During the early stages of developing our web service, we treated Elasticsearch as the sole data store by removing Doctrine2 from our Symfony application and doing away with MySQL completely from our REST API stack. However we still employed the Repository Pattern and wrote classes to store and retrieve from Elasticsearch using the elasticsearch-php library. These classes also hide away the details on how objects are transformed into their JSON representation, and vice-versa. We used the jms-serializer library for the data transformations; its an excellent package that takes care of the complexities behind data serialization from PHP objects to JSON or XML. (We use the same library for delivering objects through our search API which could be a topic for a future blog post.)

This setup worked just fine, until we had to explicitly define date-time fields in our documents. Since we used UNIX timestamps for our date-time fields in the beginning, Elasticsearch mistakenly inferred them to be float fields. The explicit schema conflicted with the inferred schema and we were forced to flush out all existing documents before the update can be applied. This prompted us to use a real data store which we treat as the Single Version of Truth and relegate Elasticsearch as just an index lest we lose real data in the future, which would be a disaster.

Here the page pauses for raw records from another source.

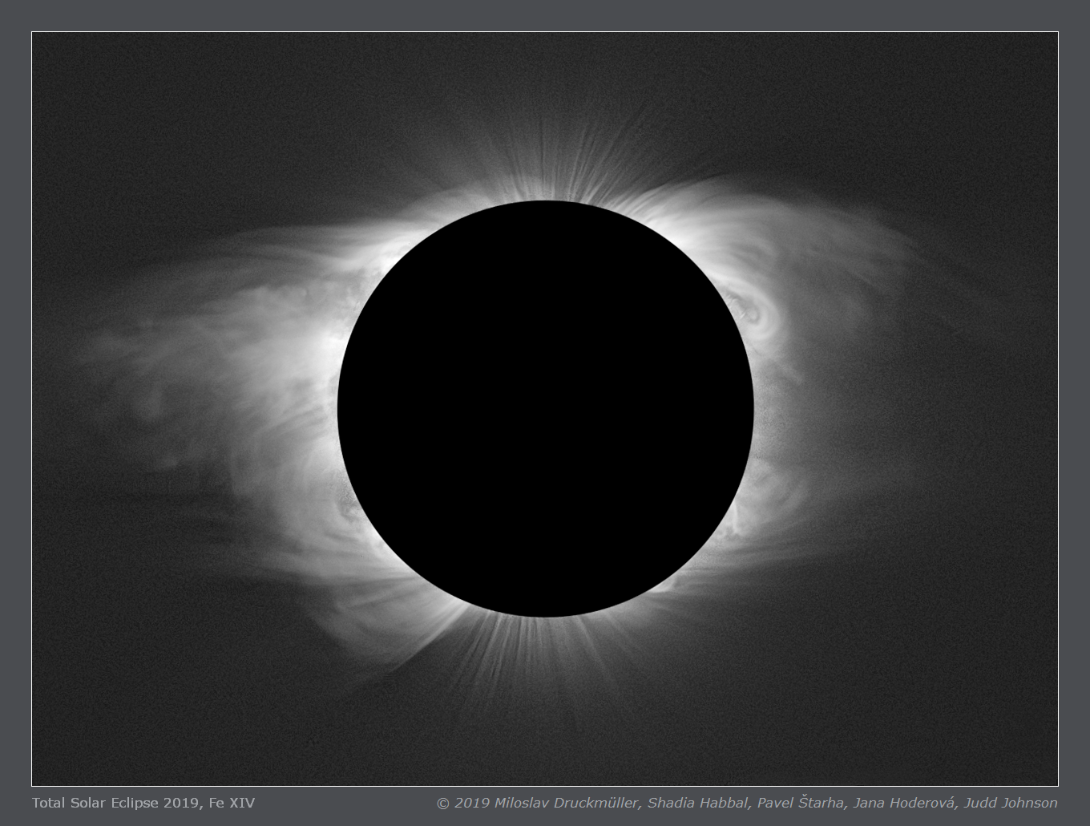Click the gray border above the eclipse image

tap(545, 16)
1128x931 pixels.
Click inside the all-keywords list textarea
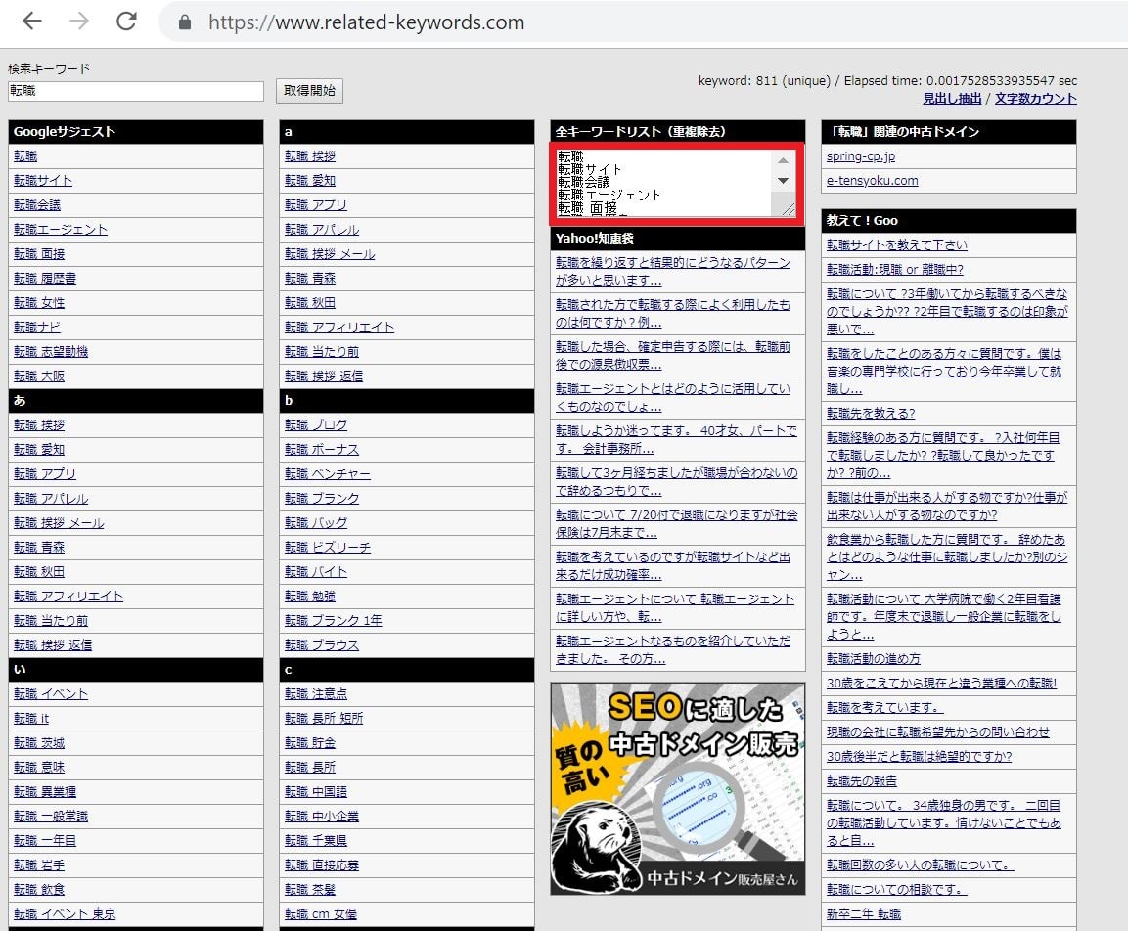pyautogui.click(x=660, y=182)
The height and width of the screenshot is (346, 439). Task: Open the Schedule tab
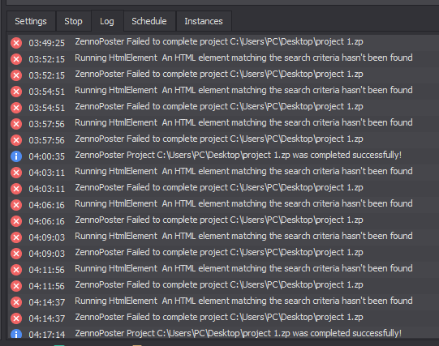149,21
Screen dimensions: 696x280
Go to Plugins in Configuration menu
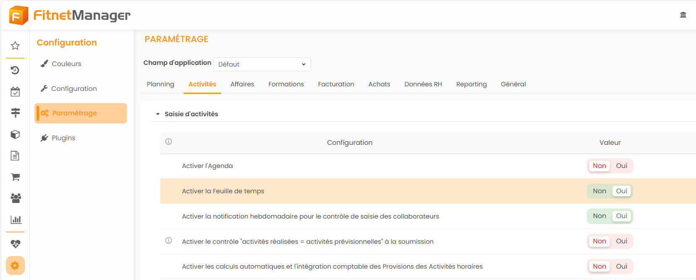click(x=63, y=138)
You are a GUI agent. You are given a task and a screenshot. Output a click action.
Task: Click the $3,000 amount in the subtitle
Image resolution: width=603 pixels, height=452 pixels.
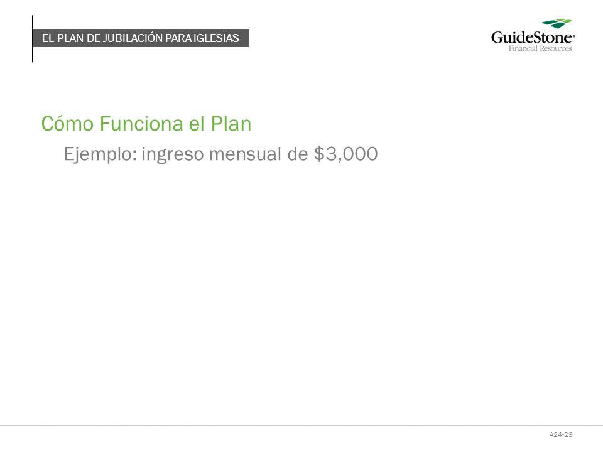[345, 154]
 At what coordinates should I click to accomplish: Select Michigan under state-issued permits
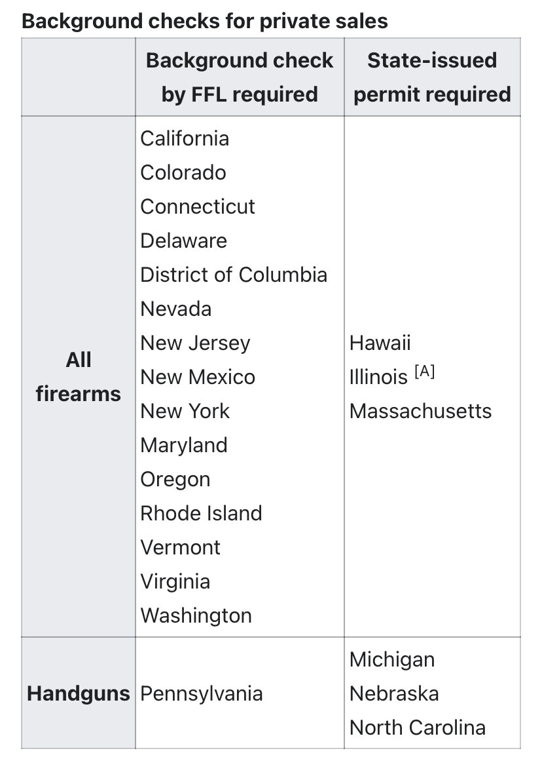[x=391, y=659]
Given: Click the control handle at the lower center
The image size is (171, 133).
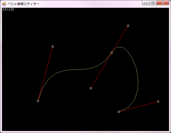Looking at the screenshot, I should click(x=91, y=88).
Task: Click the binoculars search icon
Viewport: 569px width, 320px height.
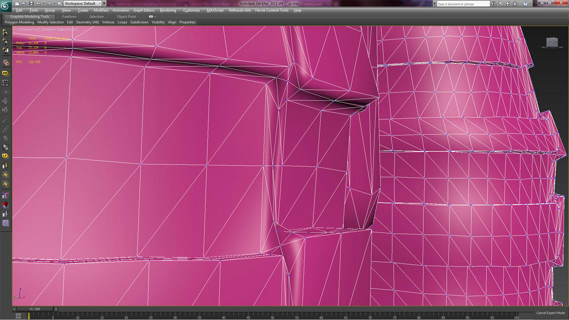Action: coord(494,4)
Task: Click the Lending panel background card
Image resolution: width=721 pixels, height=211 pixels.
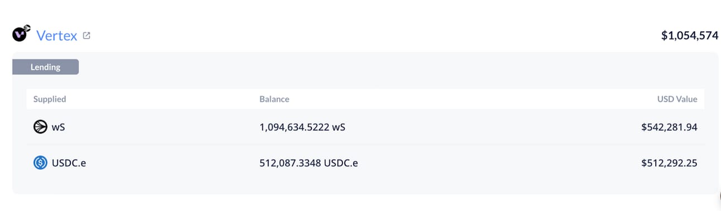Action: coord(366,123)
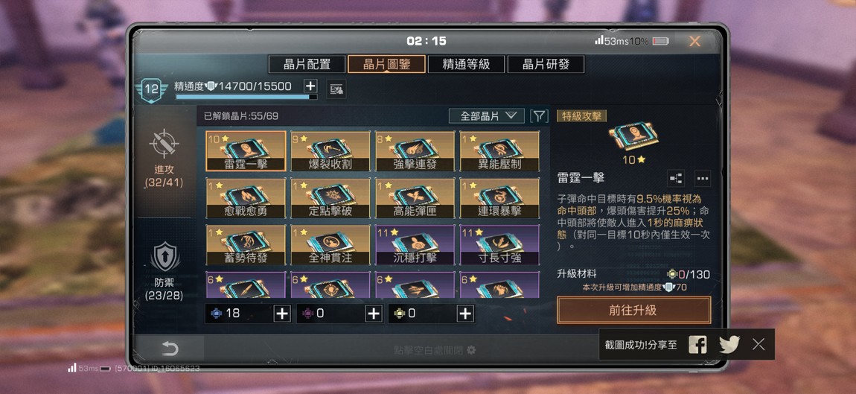Switch to the 精通等級 tab

[466, 64]
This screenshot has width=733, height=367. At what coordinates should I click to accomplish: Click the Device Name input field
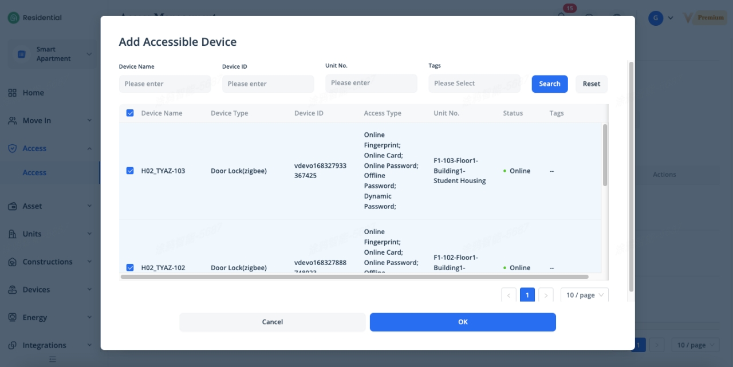164,84
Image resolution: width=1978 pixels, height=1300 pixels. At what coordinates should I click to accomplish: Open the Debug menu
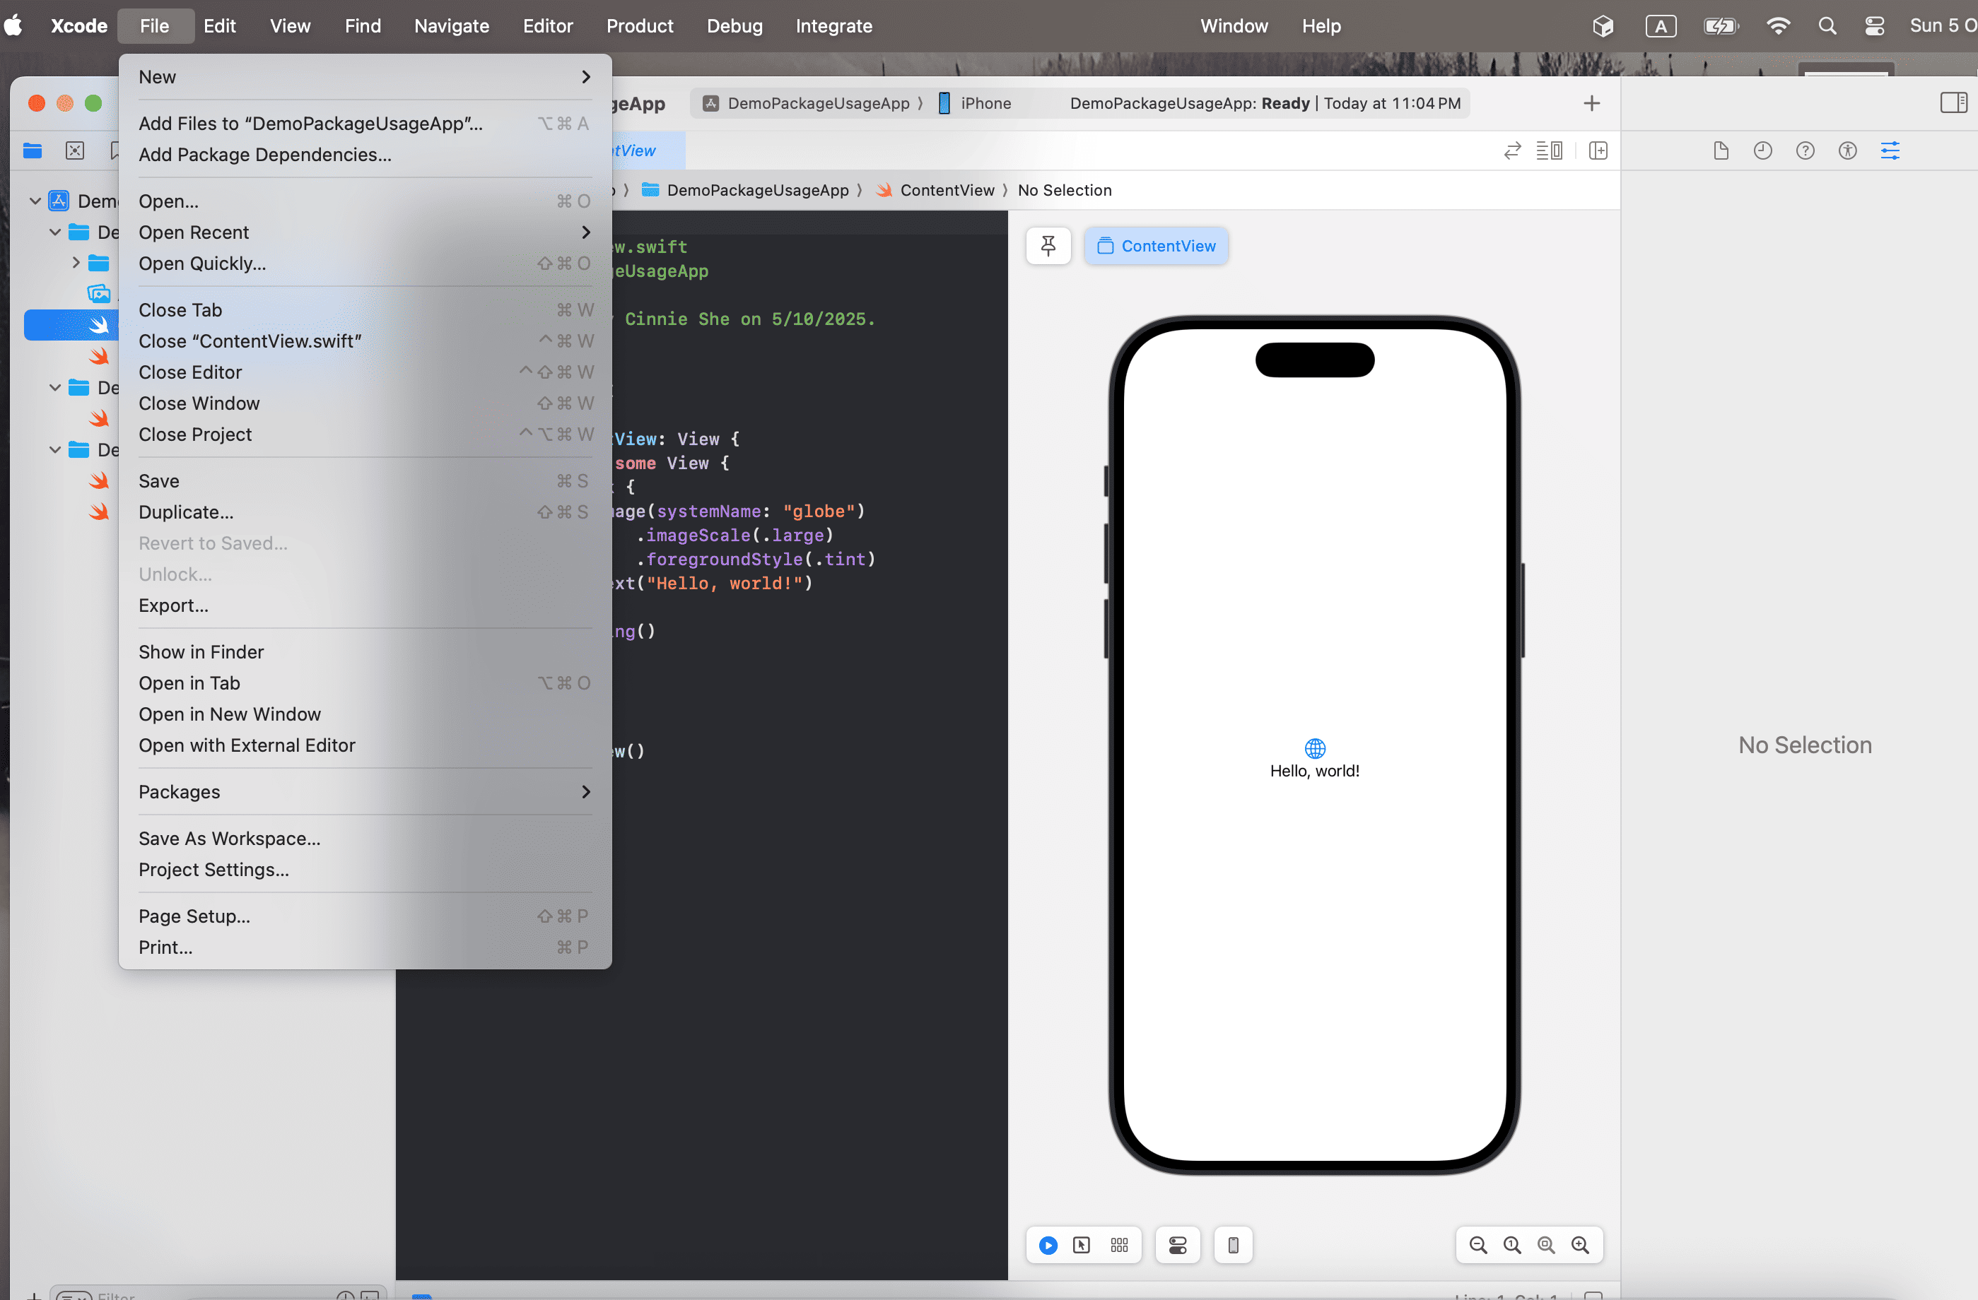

Making this change was easy and almost painless, though, thanks to the level of abstraction that the Repository Pattern provides. We just implemented new repository classes with the help of Doctrine which talk to MySQL, and dropped them in places where we used their Elasticsearch counter-part. We then hooked into Doctrine’s event system to get our data automatically indexed as they are written in and out of the database:

<?php

use ActiveLAMP\AppBundle\Entity\Indexable;
use ActiveLAMP\AppBundle\Model\ElasticsearchRepository;
use Doctrine\Common\EventSubscriber;
use Doctrine\ORM\Event\LifecycleEventArgs;
use Doctrine\ORM\Events;
use Elasticsearch\Common\Exceptions\Missing404Exception;

class IndexEntities implements EventSubscriber
{

    protected $elastic;

    public function __construct(ElasticsearchRepository $repository)
    {
        $this->elastic = $repository;
    }

    public function getSubscribedEvents()
    {
        return array(
            Events::postPersist,
            Events::postUpdate,
            Events::preRemove,
        );
    }

    public function postPersist(LifecycleEventArgs $args)
    {
        $entity = $args->getEntity();

        if (!$entity instanceof Indexable) {
            return;
        }

        $this->elastic->save($entity);
    }

    public function postUpdate(LifecycleEventArgs $args)
    {
        $entity = $args->getEntity();

        if (!$entity instanceof Indexable) {
            return;
        }

        $this->elastic->save($entity);
    }

    public function preRemove(LifecycleEventArgs $args)
    {
        $entity = $args->getEntity();

        if (!$entity instanceof Indexable) {
            return;
        }

        try {
            $this->elastic->delete($entity);
        } catch (Missing404Exception $e) {
            // Ignore 404 error if entity is not in the search index prior to deletion.
        }
    }
}

Thanks, Repository Pattern!


Overall, I really enjoyed building out the app using the tools we decided to use and I personally like how we put the many parts together. We observed some tenets behind service-oriented architectures by splitting the project into multiple discrete problems and solving each with different technologies. We handed Drupal the problems that Drupal knows best, and used more suitable solutions for the rest.

Another benefit we reaped is that developers within ActiveLAMP can focus in on their own domain of expertise: our Drupal guys take care of Drupal work that non-Drupal guys like me aren’t the best fit for, while I can knock out Symfony work which is right up my alley. I think we at ActiveLAMP has seen the value of solving big problems through divide-and-conquer being diversified in the technologies we use.